In fact he lets you know where it's at right from the beginning: "I would cut my legs and tits off when I think of Boris Karloff and Kinski/It made me dream of Nosferatu trapped on the isle of Doctor Moreau/Oh wouldn't it be lovely/I was thinking Peter Lorre /When things got pretty gory as I crossed to the Brandenburg Gate".  You can throw the towel in right there if you're so inclined.  As for me, he had me with the entwining of Karloff and Kinski.  I love my rockers to be film-literate.
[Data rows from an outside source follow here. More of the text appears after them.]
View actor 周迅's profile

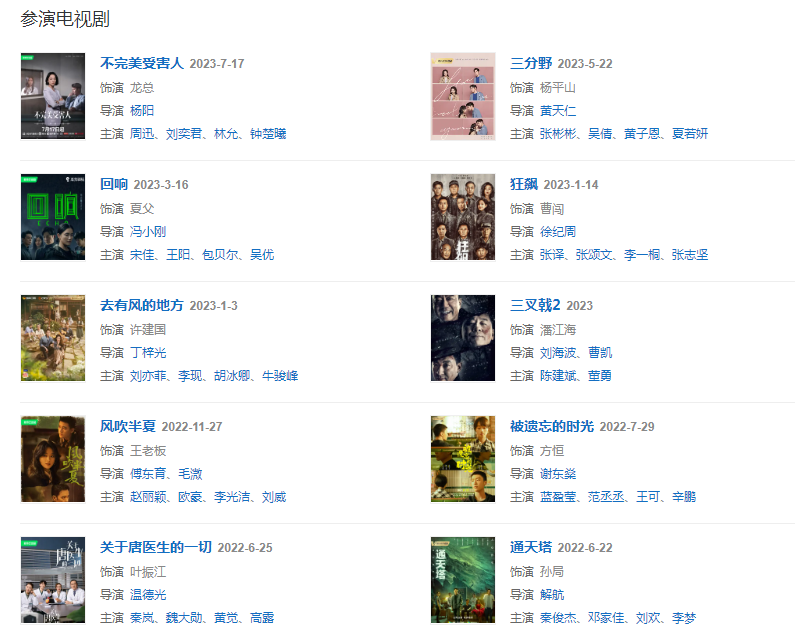pyautogui.click(x=142, y=133)
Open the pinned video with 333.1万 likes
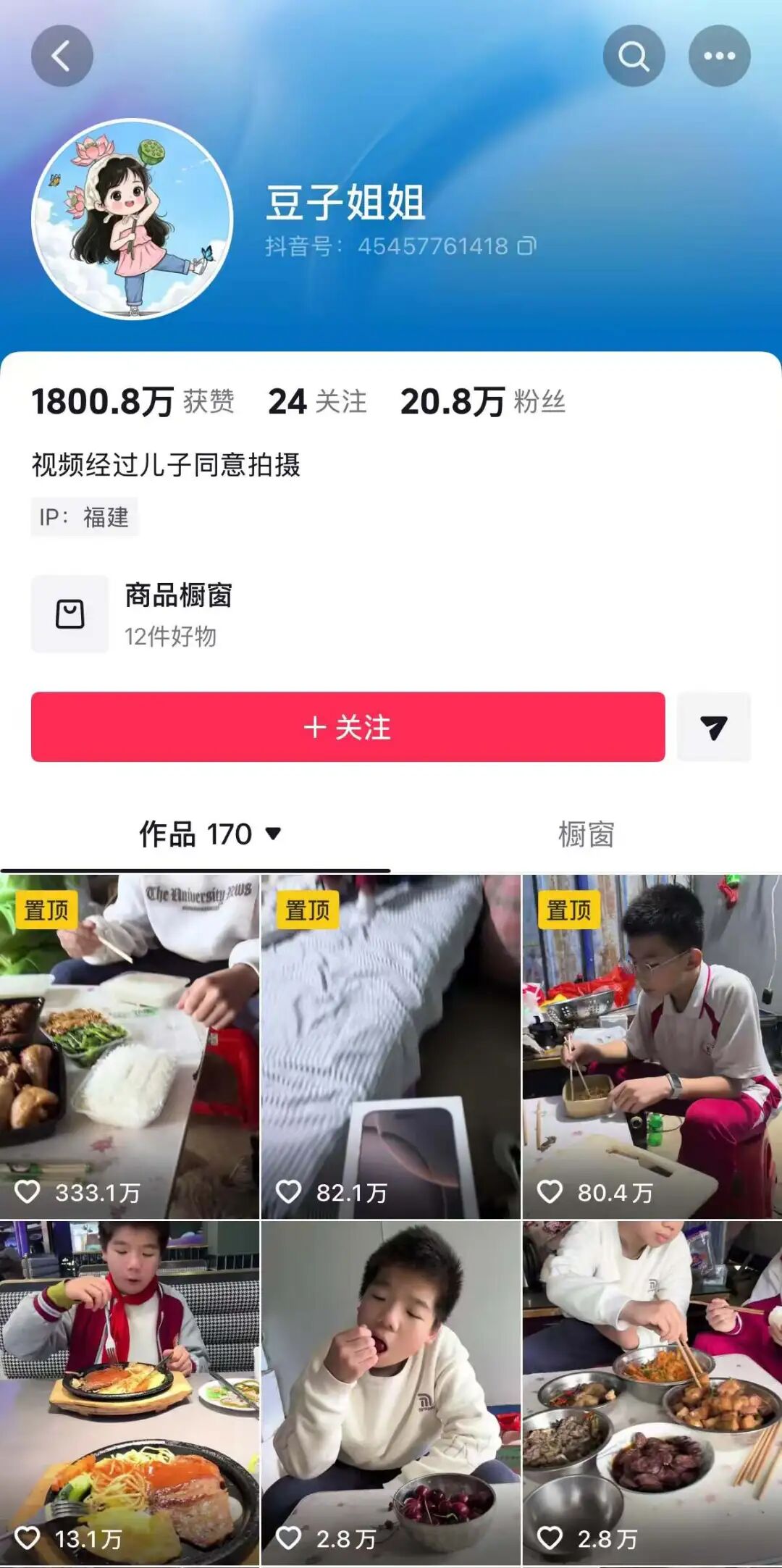This screenshot has width=782, height=1568. (x=130, y=1047)
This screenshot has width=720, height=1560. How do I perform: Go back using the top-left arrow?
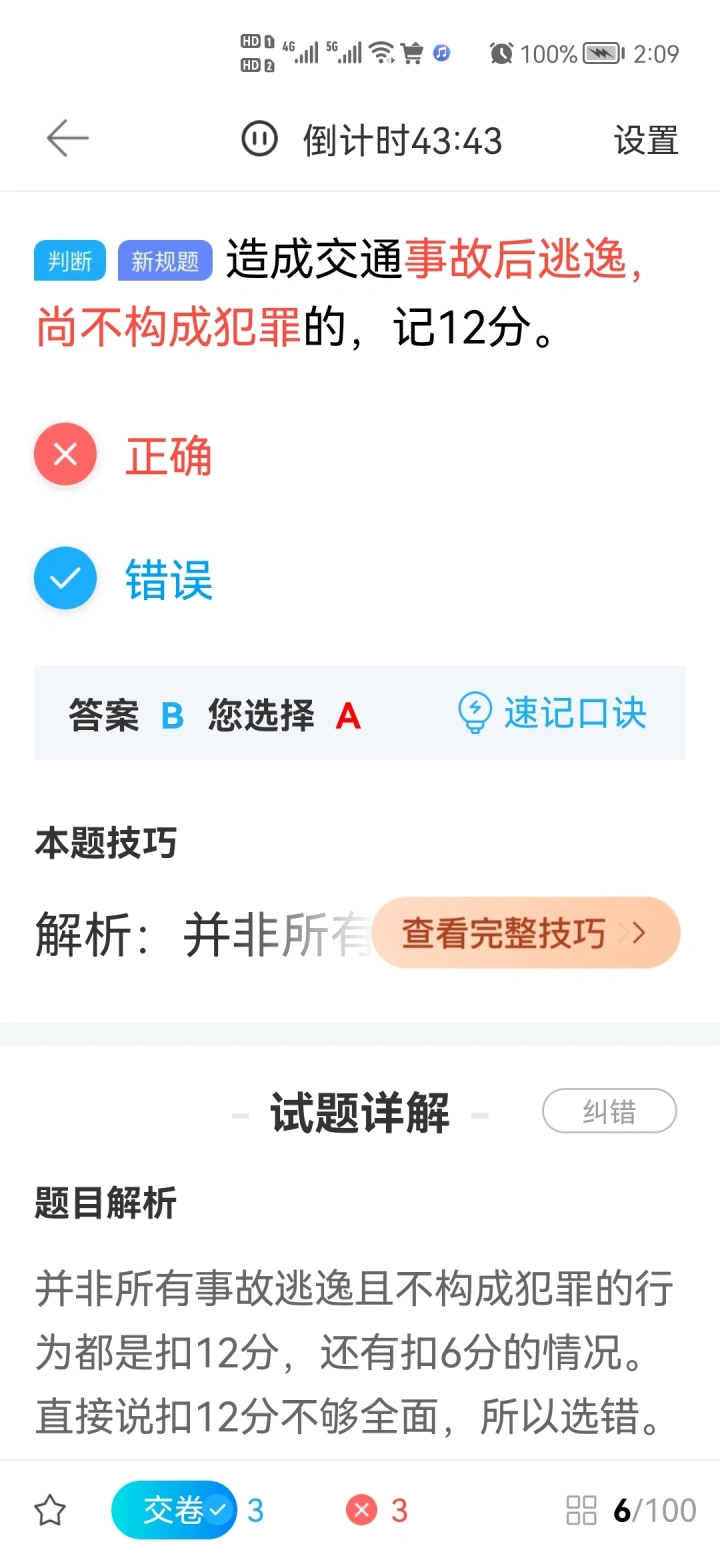[x=68, y=139]
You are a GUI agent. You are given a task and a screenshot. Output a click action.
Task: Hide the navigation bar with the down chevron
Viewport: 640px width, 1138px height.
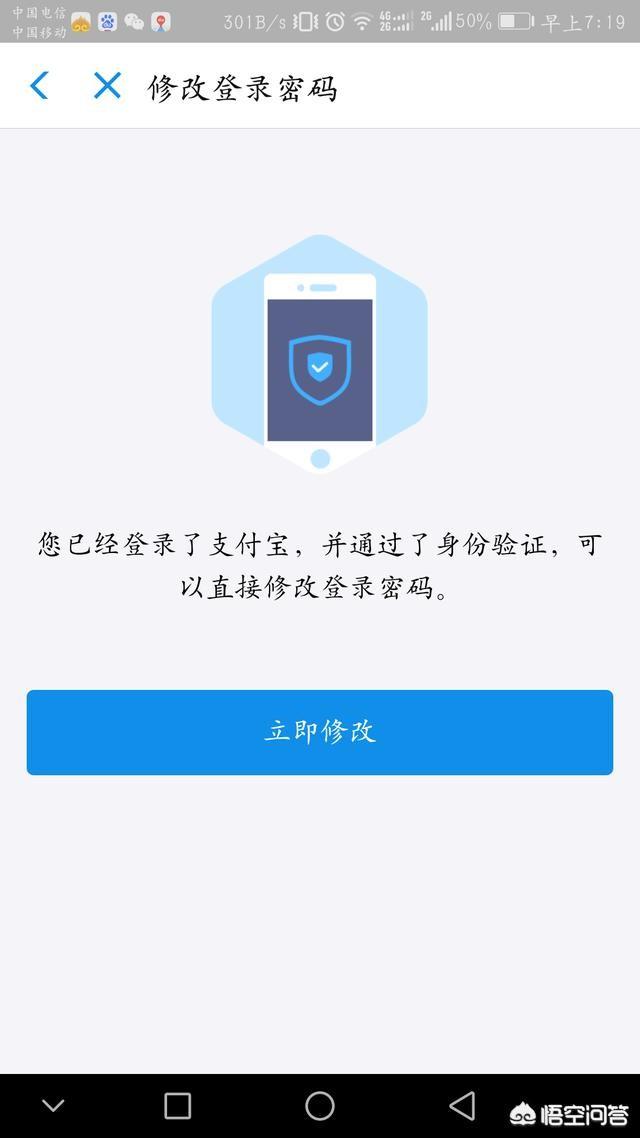pos(53,1105)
As fun and mad as the thrashers are, they are not the best things here.  "Lulu"s capper is a gentle song called "Junior Dad" that ends with a gorgeous extended coda of guitar washes that sound like cellos and violins.  But then, as much as he's known for limning the limits of loathing, the contours of contempt, the secret of Lou's music is that it's really about love.  It always has been.  About the redemptive power of love in this world.  A world of meanness, yes, which all honest art must reflect...but that's never the whole picture, must not be the whole picture in any art that is honest and whole.  After all, it was Lou who warned us all those years ago about those "evil mothers" who would tell us that "everything is just dirt".  I get the same feeling listening to "Junior Dad" as I do from "Set the Twilight Reeling" or "Coney Island Baby", and I think of the lines in that latter song which have always layed me out (emphasis mine): "When you're all alone and lonely in your midnight hour/and you find that your soul it's been up for sale...well, remember the princess who lived on the hill/who loved you even though she knew you was wrong."

And then the lines that cut to the heart of it, of what it's always been about: "And the glory of love, the glory of love might see you through."   

"Junior Dad" contains these lines:

"Pull me up
Would you be my lord and savior
Pull me up by my hair
Now would you kiss me, on my lips

An island of lost souls

Sunny, a monkey then to monkey
I will teach you meanness, fear and blindness
No social redeeming kindness."

And then he whispers, in awe, in a moment of transcendence:

"Oh, state of grace."

Next up for Metallica?  I was thinking I'd like to hear 'em back up Neil Young.  Or you know, I've thought for years that the way Dylan's singing these days, he'd sound great fronting a death-metal band.